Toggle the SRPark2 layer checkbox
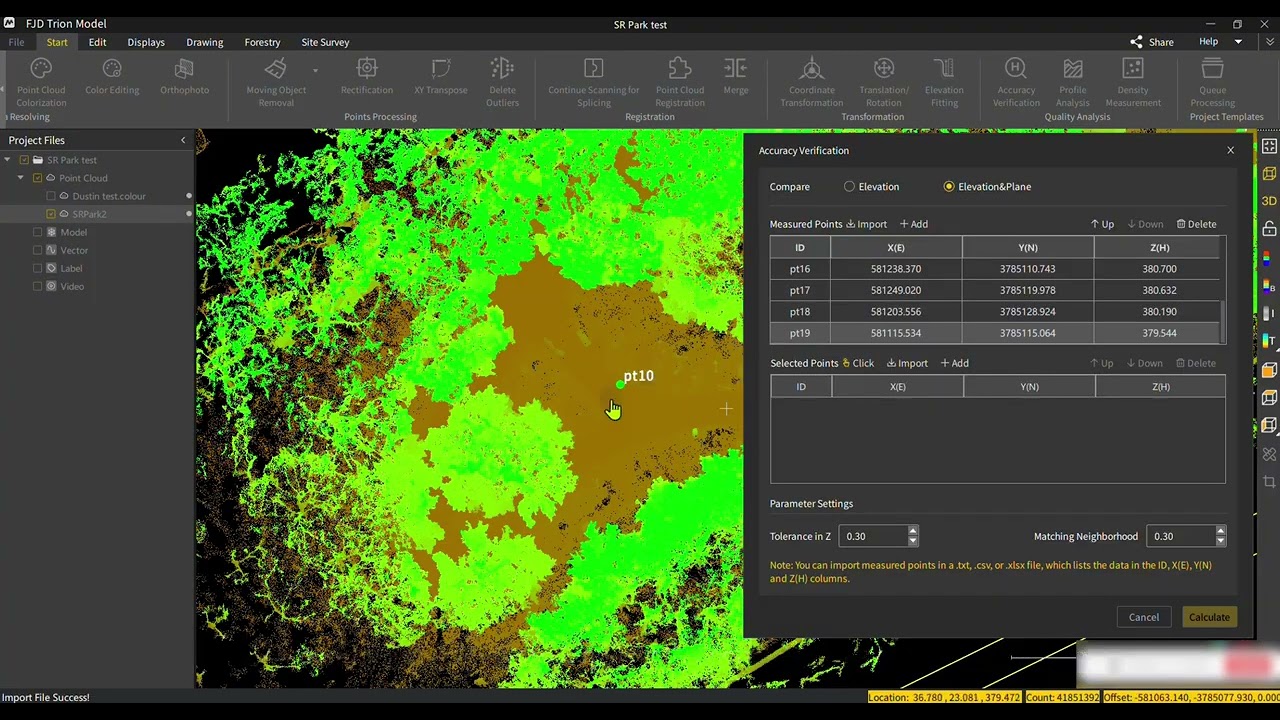 (x=51, y=214)
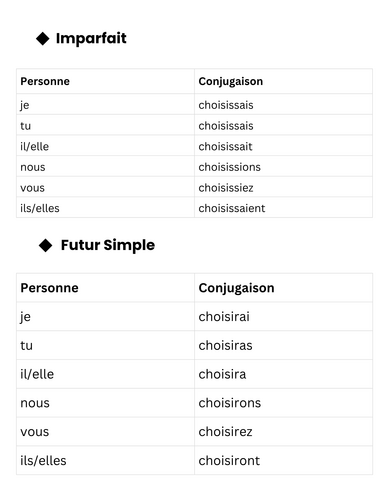
Task: Select the Futur Simple heading
Action: click(x=108, y=245)
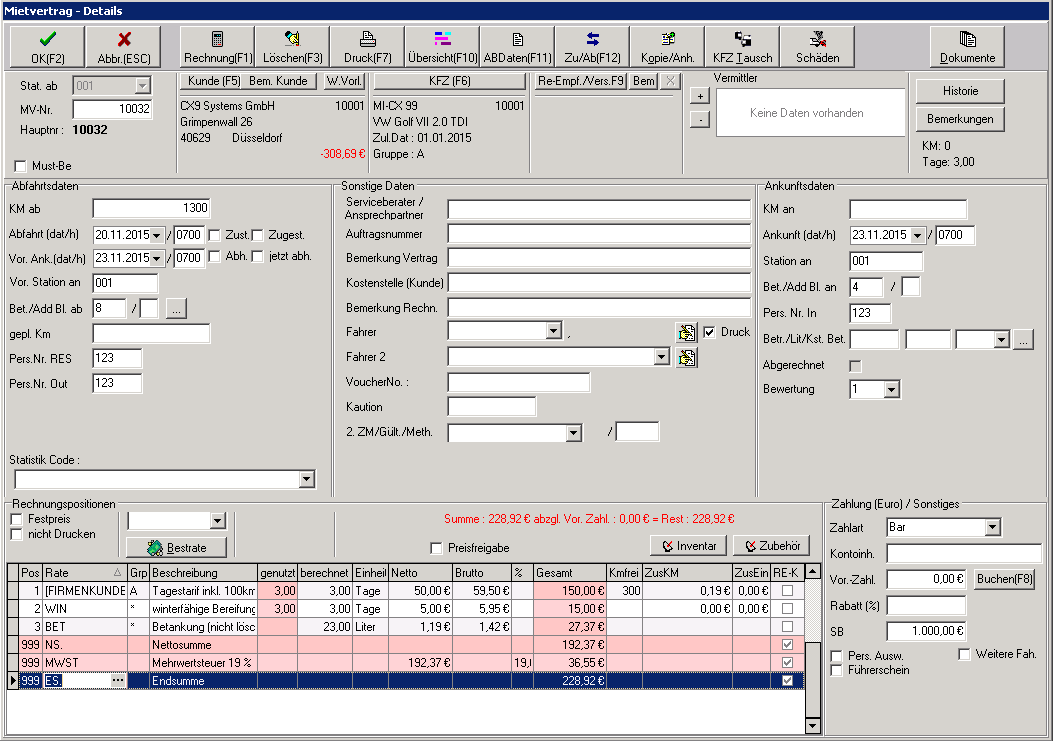Open the Übersicht(F10) overview
This screenshot has width=1053, height=741.
click(x=444, y=46)
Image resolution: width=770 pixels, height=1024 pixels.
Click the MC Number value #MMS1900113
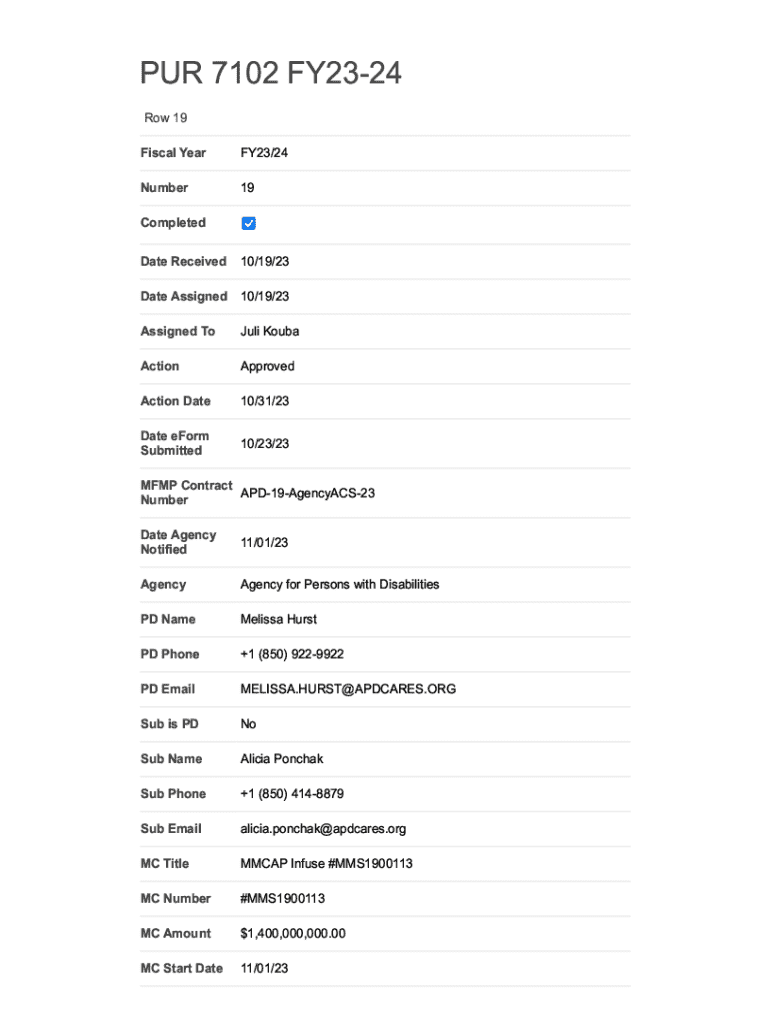click(x=283, y=899)
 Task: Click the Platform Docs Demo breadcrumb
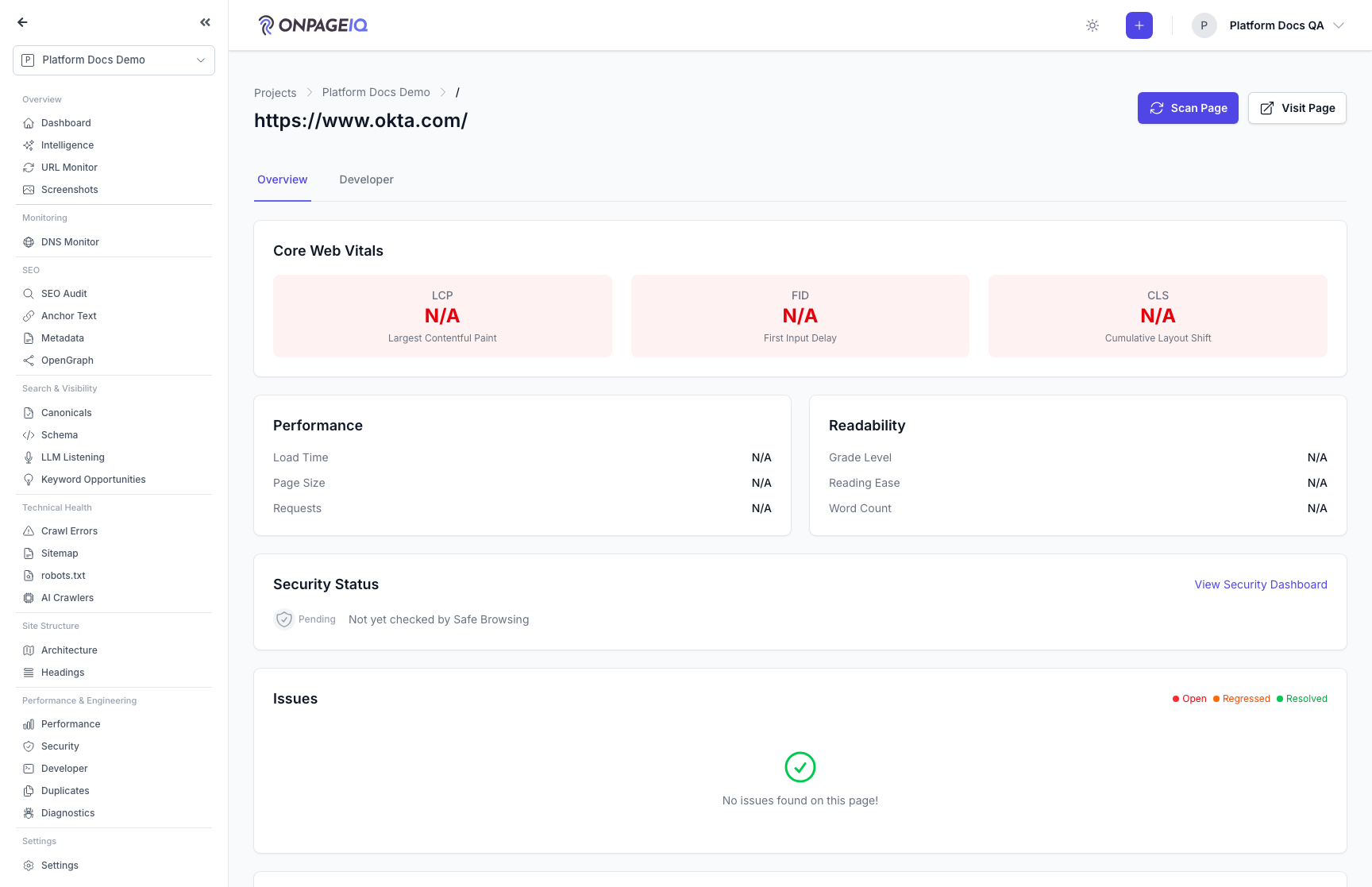pos(376,92)
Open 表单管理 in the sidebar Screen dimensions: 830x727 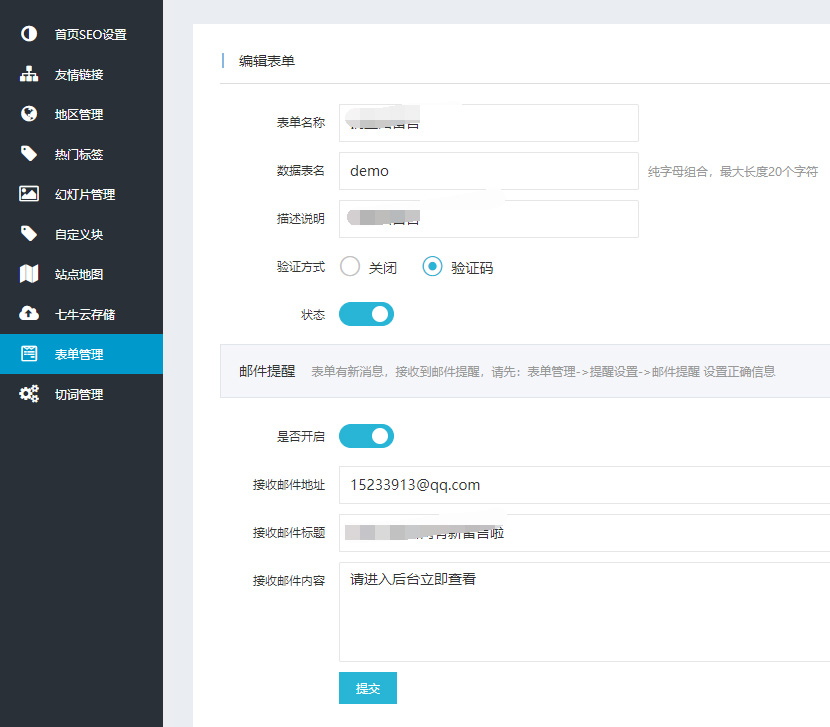coord(79,354)
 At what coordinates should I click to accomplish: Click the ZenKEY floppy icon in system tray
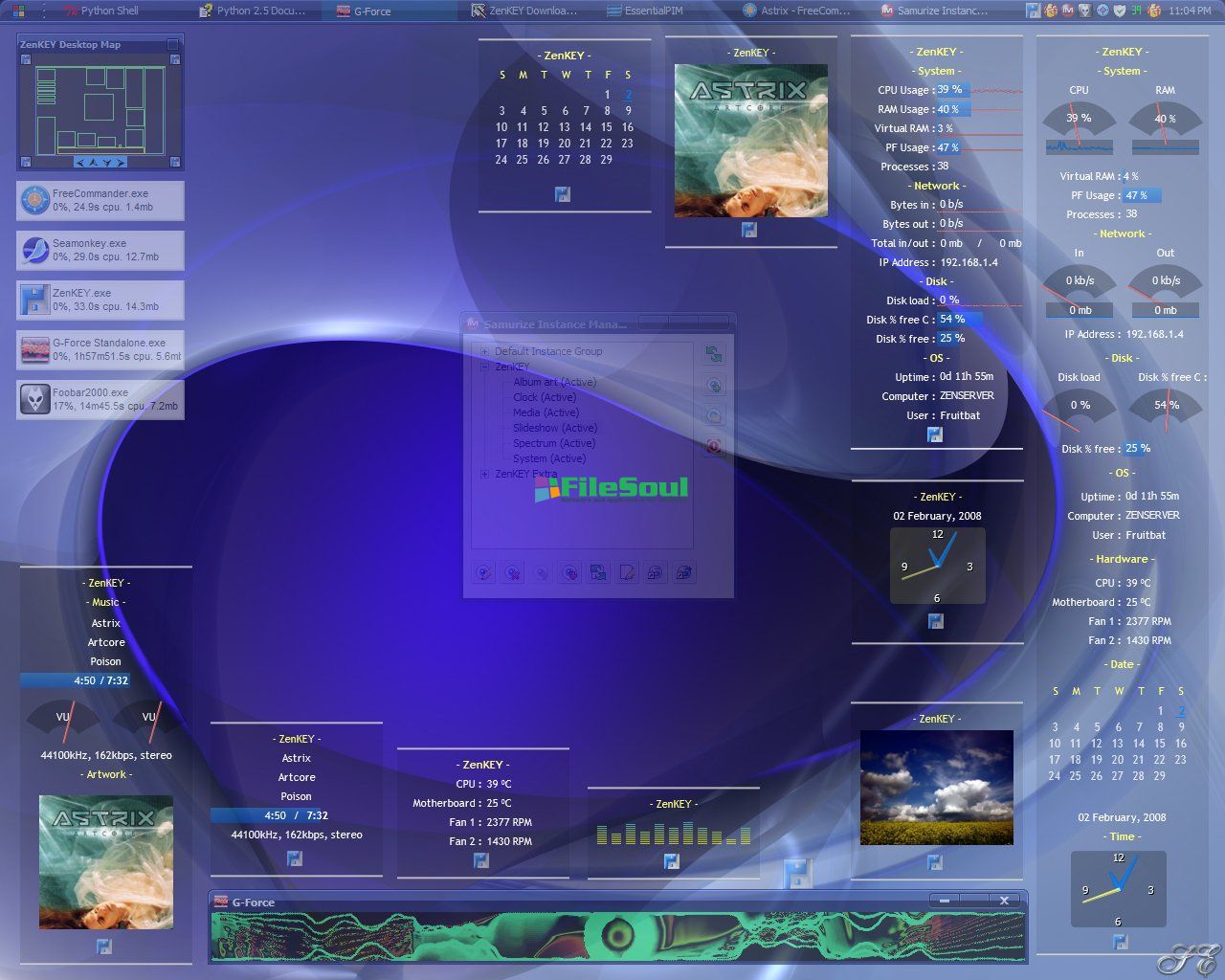[1033, 11]
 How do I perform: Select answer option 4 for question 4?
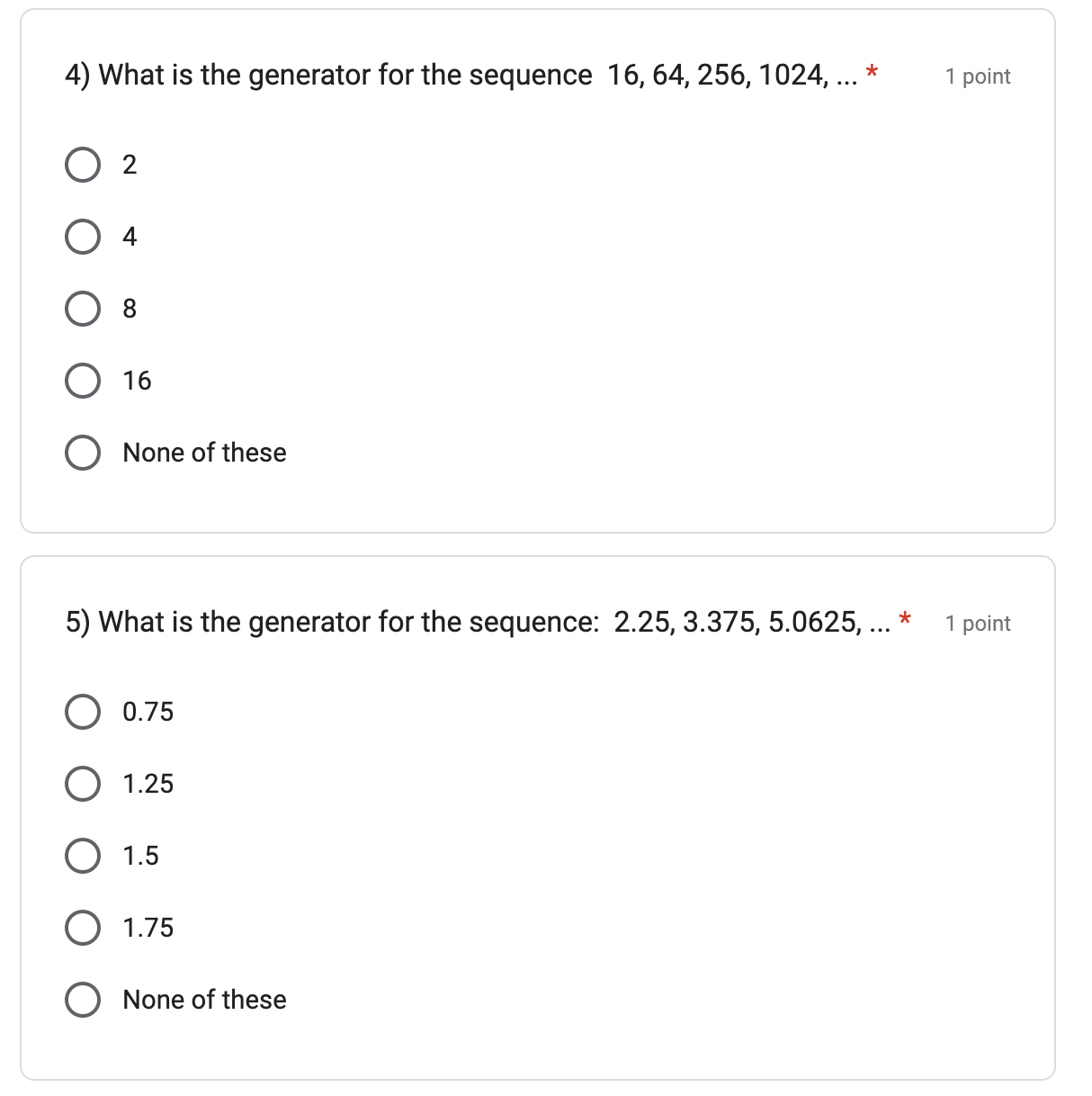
* * * * * * * * *
* _Exercise goal_
Starting with the line that holds "At what coordinates", reproduce exactly each line up to and including the last line of the material above, and drop the pictures.

* _Result of this task_
 At what coordinates should I click to accomplish: Click the ZenKEY floppy icon in system tray
[1033, 11]
 How do I perform: Select answer option 4 for question 4?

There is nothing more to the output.